MD5 selbst ist ja nicht bröckelig. Bröckelig wird's erst, wenn du die Haustür und zugleich die Badezimmertür offenlässt und so jedermann deiner Frau beim Duschen zuschauen kann.

Was ich damit sagen möchte: Wenn du jemandem den Zugang zu deinen Passwort-Hashes erlaubst, bist du selbst schuld, wenn sie geknackt werden. Die Sollbruchstelle ist in diesem Fall ja wohl eher die offene Haustür in Kombination mit der offenen Badezimmertür ...

Übersetzt bedeutet das in diesem Fall, dass du deiner Frau nicht mehr erlaubst, sich zu duschen, nur weil du unfähig bist, die Türen richtig abzuschließen.

Doch, genau das. Es gibt praktisch ausführbare Kollisionsangriffe: md5 ist bröckelig!

Mit der Argumentation brauchst du deine Passwörter auch gar nicht zu hashen. Deine Server sind anfällig, deine Türen stehen offen, jeder weiß bereits wie deine Frau nackt aussieht ... ähem, so langsam läuft das mit den Metaphern aus dem Ruder

Im Ernst, das sichere Verwalten von Passwörtern ist die einzige Sicherheit, die du garantieren kannst. Die große Mehrheit aller (und damit auch deiner) Benutzer verwenden Passwörter mehrfach und das Mindeste was du tun kannst, ist dieses Sicherheits-Netz aufzuspannen.

Genau so könnte der Gedankengang bei den Programmierern der Ashley-Madison-Platform gewesen sein.

Erst heisst es "Das passiert doch nicht" oder "Ist doch nur für Oma" und nach dem GAU hört man dann "Ich dachte ..." oder auch sehr beliebt "Aber das haben wir immer so gemacht"

Standard-Reaktion meinerseits ist dann nur noch "Ja, Ja" - damit ist alles gesagt, jedes weitere Wort ist überflüssig

Nun, gut. Aber abgesehen von Passwort-Hashes: Um die Integrität einer Datei zu testen, kann ich wohl noch MD5File verwenden, oder? Oder ist das auch zu unsicher?

Ja, es ist unsicher. Natürlich lässt sich abwägen, ob man das Risiko eingeht; aber abgesehen von Kompatibilität mit Legacy-Anwendungen: warum sollte man nicht eine der gut verfügbaren, sicheren Alternativen benutzen?

MD5 ist halt sehr schnell und wird teilweise sogar hardwareseitig von diversen Chips unterstüzt. Es kommt halt immer drauf an.
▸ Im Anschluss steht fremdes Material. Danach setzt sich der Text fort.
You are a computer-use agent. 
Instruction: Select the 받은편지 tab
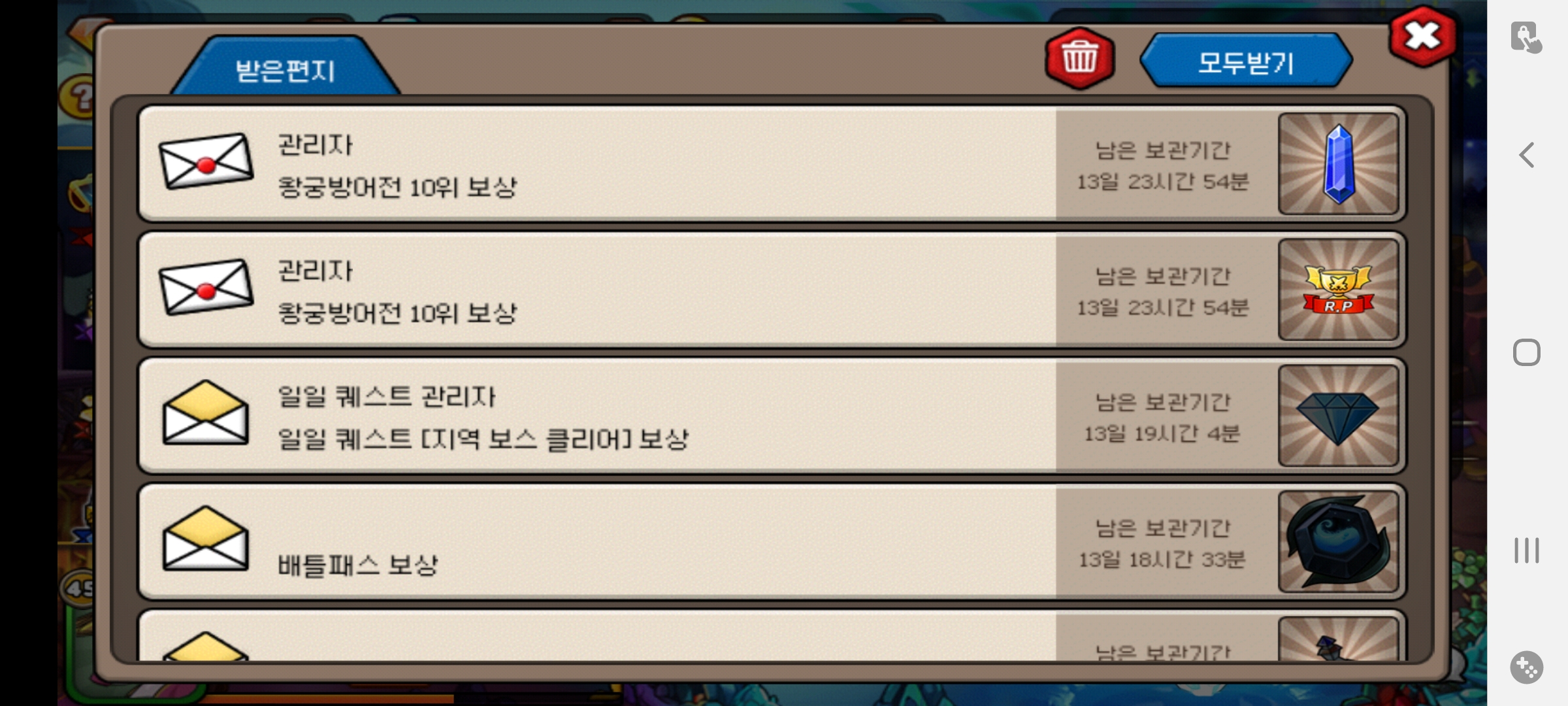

Will man irgendwelche Dateien in einem Sicherheitskontext hashen, um Dateiintegrität zu gewährleisten, dann sollte man hier auch nicht auf MD5 setzen, da wie schon beschrieben einige Tools zur Berechnung von Kollisionen existieren.

Gehts nur schnell mal um ein inkrementelles Backup Programm oder sowas, sehe ich absolut kein Problem bei der Verwendung von MD5 oder sogar CRC32.

Wobei selbst bei der Integrität kann man nochmal unterscheiden. Ist es fatal (für eine Serverseite, 3. Clienten, etc), wenn die Datei fehlerhaft/manipuliert ist, oder geht es nur um einen lokalen Check als Komfortfunktion für den User.

Achso:
PHP >= 5.5.0 unterstüzt PBKDF. Dieses Verfahren wurde extra zwecks Passwort Authentifizierung entwickelt (http://php.net/manual/de/ref.password.php)

Was auch für SHA-1 und SHA-256 gelten kann ... wobei man SHA-1 im Zweifelsfall auch nicht mehr benutzen sollte.

PHP ist ja auch am meisten davon betroffen: viele Anfänger (neben den Profis ) und die Software ist am Ende im Internet.

Vielen Dank für euren wertvollen Input!

Welche optimale Alternative würdet ihr für FileMD5 in Delphi vorschlagen?